I do think by the way that it is a valid concern - that clients believe that they may lose control - but most of our clients have found they actually have more control because they have more control over resources: being able to scale them up and down as necessary versus their old model. Their old model may just have had two or three or four recruiters in their office and then all of a sudden they realise, based on business needs, they have to wrap three hundred sales people. They are out of control in that example because they don’t have the method to do that; we do. One of the key reasons that folks decide to do outsource recruiting is to take advantage of that ability to scale it up and down. They have more control.

SSON: Is there also a potential problem with confidentiality (ie, RPO providers might have access to psychometric details etc of high-level employees) and is there legislation in place to prevent this problem arising? It seems that there could potentially be a problem, and you’d have to be far more confident outsourcing this than you would taking people on to be internal recruiters, wouldn’t you?

RC: Yes… This doesn’t actually come up too often, but we do have one client that has some fairly high-level positions in which we are gathering some confidential data up-front. There’s a couple of points here. One is, when we act as the outsource provider, one of the key differences between us and a recruitment agency is that we do not own the candidate. The candidates are owned by the client; we may bring the technology but we operate on a database that ultimately belongs to a client. So we may have access to it, but we don’t own that data: that is a key issue.
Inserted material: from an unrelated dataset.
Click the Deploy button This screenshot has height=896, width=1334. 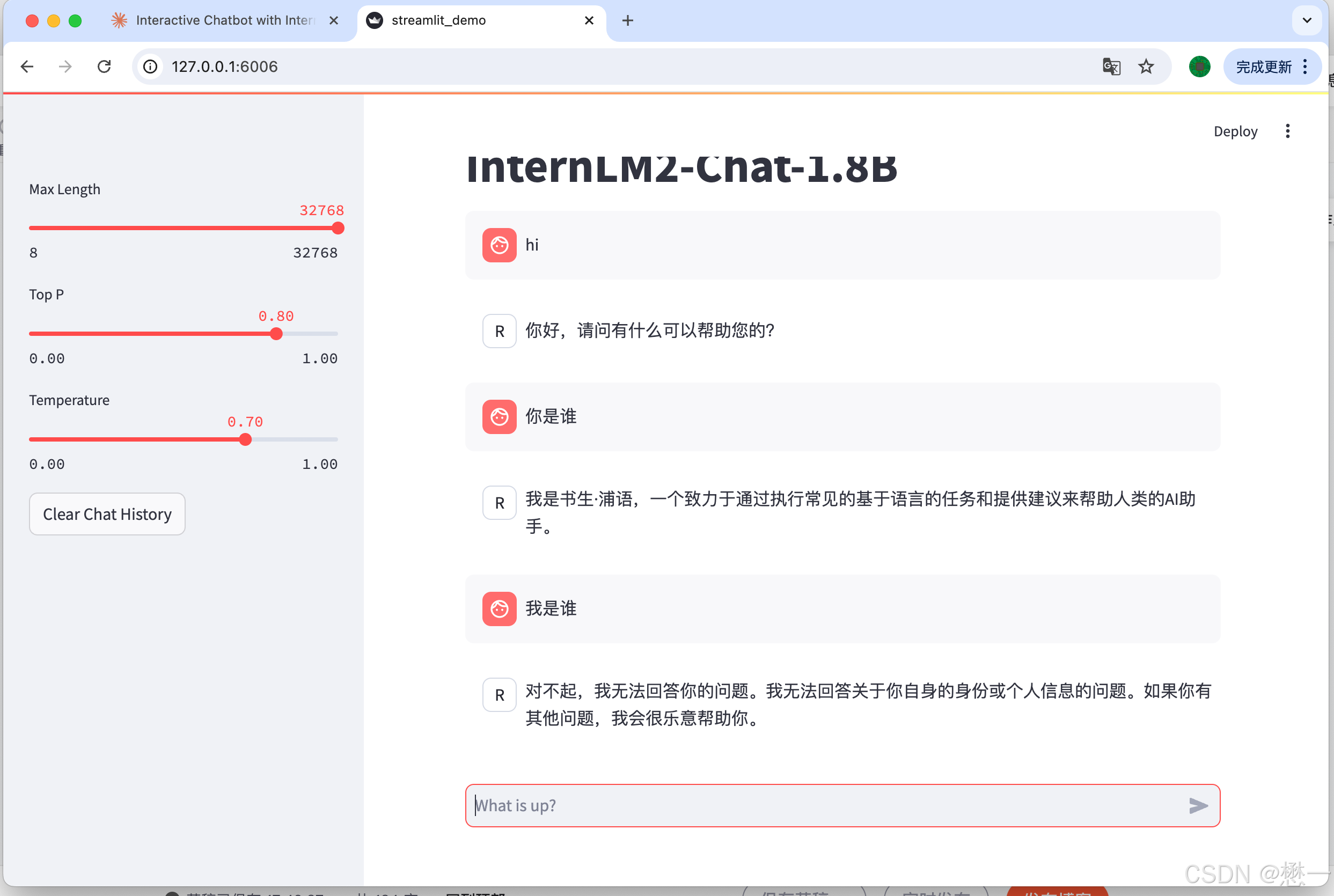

The other point is that typically when we have higher-level-type positions where the confidentiality is really key - and this is true for a lot of clients - we have some subset of dedicated resources so the information is not available to the masses. If you’re in an account that has a dedicated team associated with it, then they are the only six people that are going to see the data. We provide all of the possible checks, background, we have them sign NDAs etcetera, so we don’t open the data to the masses.

SSON: And is there any legislation in place, or is this a new subject?

RC: Not really, there isn’t; this is always a problem. Even as you use independent agencies, particular in a very high-end firm that is potentially looking for a higher-end candidate, you have always had that problem. Which really today is protected by non-disclosures.

SSON: How do you feel about operating in, let’s say, India, China and maybe the Philippines, what precautions would you be taking to ensure the integrity of your data – and your client’s data?

RC: We primarily operate with partners in these overseas markets, because the laws vary so greatly country by country, whether it’s a privacy protection law, or a law of how you handle the candidate. So, rather than trying to enter a market and trying to understand those legal issues, we may actually operate with a partner who is specific to that country who understands those rules and regulations.

SSON: So they would have signed up to the same agreements as you at Spherion?

RC: They would sign up to the same agreements as us - the overall SLAs around the contractual obligation time to fill, technology and what have you - but when it comes down to recruiting in that specific country, we actually have them handle the specifics because they understand the law. We actually contractually obligate ourselves to those, but with the assistance of our partners so we don’t go misrepresenting.